- **PAGE EXCERPT**:
((

Sometimes dreams change. For alumnus Colin Bryant, his dreams of a pro basketball career were dashed by an injury. But now Bryant is a highly successful sports agent and executive, who not only helps college basketball players go on to play professionally, he also prepares them for life.
Helping young people succeed is Bryant’s mission in his career and in his life. Bryant earned his Master of Business Administration degree with a specialization in sport business in 2015, fulfilling a promise to his parents. He left college as an undergraduate to help his friend, NBA broadcaster and former player Antonio Daniels, when Daniels was drafted by the then-Vancouver Grizzlies. With that experience, he became a certified sports agent, but he also completed his degrees.
Bryant and Daniels were childhood friends growing up in Columbus, Ohio, playing basketball at St. Francis DeSales High School, a Catholic school in Columbus. “Growing up in Columbus, Antonio was my best friend,” Bryant said. “We played all the time with dreams of going to the NBA. We were on track for our dreams to come true.”
Both skilled players, Daniels earned a scholarship to Bowling Green State University in Ohio, while Bryant earned a full-ride basketball scholarship to California Polytechnic State University, San Luis Obispo. But Bryant’s dream was derailed by a hip injury and a broken jaw his senior year at Cal Poly. “At the time, I was maybe a year shy of getting my degree,” he said.
Instead, Daniels was selected by the Vancouver Grizzlies with the fourth overall pick of the 1997 NBA draft. It was for Bryant, the “opportunity of a lifetime to help him. He wanted me to come.”
Daniels, now the color analyst for the New Orleans Pelicans, said he has been through “heaven and hell” with Bryant. “The Lord has blessed us to evolve together inside each other’s lives,” Daniels said.

))

- **TASK LIST**:
1 > In the profile of Colin Bryant, why did Bryant leave college as an undergraduate? Answer in one to three sentences.
2 > Answer these questions from the profile of Colin Bryant:
(a) In what year did Bryant earn his MBA?
(b) Which university gave Bryant a full-ride basketball scholarship?
(c) At what overall pick was Daniels selected in the 1997 NBA draft?

- **SUPPLIED RECORDS**:
((

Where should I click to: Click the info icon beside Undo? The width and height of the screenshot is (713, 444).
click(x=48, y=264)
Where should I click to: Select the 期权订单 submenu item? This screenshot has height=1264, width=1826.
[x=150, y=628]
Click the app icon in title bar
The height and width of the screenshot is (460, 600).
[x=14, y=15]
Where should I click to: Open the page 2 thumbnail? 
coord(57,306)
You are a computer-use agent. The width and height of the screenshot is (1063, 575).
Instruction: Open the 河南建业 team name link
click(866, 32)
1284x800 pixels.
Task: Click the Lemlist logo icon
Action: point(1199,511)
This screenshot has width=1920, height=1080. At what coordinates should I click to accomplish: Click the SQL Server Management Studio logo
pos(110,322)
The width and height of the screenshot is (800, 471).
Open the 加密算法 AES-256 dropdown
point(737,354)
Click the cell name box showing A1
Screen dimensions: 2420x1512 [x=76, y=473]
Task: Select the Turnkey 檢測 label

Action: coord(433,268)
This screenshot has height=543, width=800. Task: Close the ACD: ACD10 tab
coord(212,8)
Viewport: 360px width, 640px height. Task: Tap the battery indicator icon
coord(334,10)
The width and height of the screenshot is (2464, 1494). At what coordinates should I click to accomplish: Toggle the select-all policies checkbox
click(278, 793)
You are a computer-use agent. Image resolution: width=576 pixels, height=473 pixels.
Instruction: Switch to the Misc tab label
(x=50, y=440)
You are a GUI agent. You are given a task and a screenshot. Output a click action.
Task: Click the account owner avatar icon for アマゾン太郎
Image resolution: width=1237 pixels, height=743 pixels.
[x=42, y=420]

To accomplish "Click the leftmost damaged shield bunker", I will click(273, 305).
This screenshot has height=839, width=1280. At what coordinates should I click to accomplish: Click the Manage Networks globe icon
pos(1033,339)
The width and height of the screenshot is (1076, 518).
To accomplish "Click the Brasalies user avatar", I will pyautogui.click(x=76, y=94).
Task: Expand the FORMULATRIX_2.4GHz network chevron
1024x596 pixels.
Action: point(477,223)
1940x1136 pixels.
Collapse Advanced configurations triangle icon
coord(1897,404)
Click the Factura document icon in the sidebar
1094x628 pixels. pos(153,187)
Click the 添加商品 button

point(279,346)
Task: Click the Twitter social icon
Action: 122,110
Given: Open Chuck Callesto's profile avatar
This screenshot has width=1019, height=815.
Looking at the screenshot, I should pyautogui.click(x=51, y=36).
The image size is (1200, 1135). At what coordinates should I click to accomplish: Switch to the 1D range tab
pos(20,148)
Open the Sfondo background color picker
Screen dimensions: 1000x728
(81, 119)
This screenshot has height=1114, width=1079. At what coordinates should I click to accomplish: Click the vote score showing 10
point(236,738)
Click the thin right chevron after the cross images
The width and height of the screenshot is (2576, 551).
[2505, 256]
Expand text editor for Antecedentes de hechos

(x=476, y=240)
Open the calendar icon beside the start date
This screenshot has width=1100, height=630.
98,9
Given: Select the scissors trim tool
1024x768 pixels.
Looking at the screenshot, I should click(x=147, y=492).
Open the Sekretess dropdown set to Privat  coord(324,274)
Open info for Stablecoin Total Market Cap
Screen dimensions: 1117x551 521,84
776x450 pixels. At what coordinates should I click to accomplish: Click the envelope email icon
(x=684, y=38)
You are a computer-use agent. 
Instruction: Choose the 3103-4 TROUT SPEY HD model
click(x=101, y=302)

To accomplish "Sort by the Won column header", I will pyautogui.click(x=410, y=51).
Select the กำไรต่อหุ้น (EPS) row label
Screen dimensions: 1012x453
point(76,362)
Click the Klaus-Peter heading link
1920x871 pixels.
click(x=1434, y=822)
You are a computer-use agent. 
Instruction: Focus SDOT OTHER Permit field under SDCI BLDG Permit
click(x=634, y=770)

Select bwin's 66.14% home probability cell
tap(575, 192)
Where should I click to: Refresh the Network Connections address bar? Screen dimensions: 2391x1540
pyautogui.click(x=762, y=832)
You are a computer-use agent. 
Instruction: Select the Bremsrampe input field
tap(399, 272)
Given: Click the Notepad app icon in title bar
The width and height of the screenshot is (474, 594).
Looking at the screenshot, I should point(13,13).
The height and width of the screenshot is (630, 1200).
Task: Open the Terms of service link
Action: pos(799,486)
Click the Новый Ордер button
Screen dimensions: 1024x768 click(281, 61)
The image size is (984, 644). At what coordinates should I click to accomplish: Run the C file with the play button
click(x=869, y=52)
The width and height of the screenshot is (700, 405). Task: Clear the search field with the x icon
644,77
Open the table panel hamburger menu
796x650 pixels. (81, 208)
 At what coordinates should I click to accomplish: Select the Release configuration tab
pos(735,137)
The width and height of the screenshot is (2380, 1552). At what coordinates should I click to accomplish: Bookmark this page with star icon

))

- **EXPECTED ANSWERS**:
1 > He left to help his childhood friend Antonio Daniels after the Vancouver Grizzlies drafted Daniels. Bryant called it the "opportunity of a lifetime to help him," and Daniels wanted him to come.

2 >
(a) 2015
(b) California Polytechnic State University, San Luis Obispo
(c) Fourth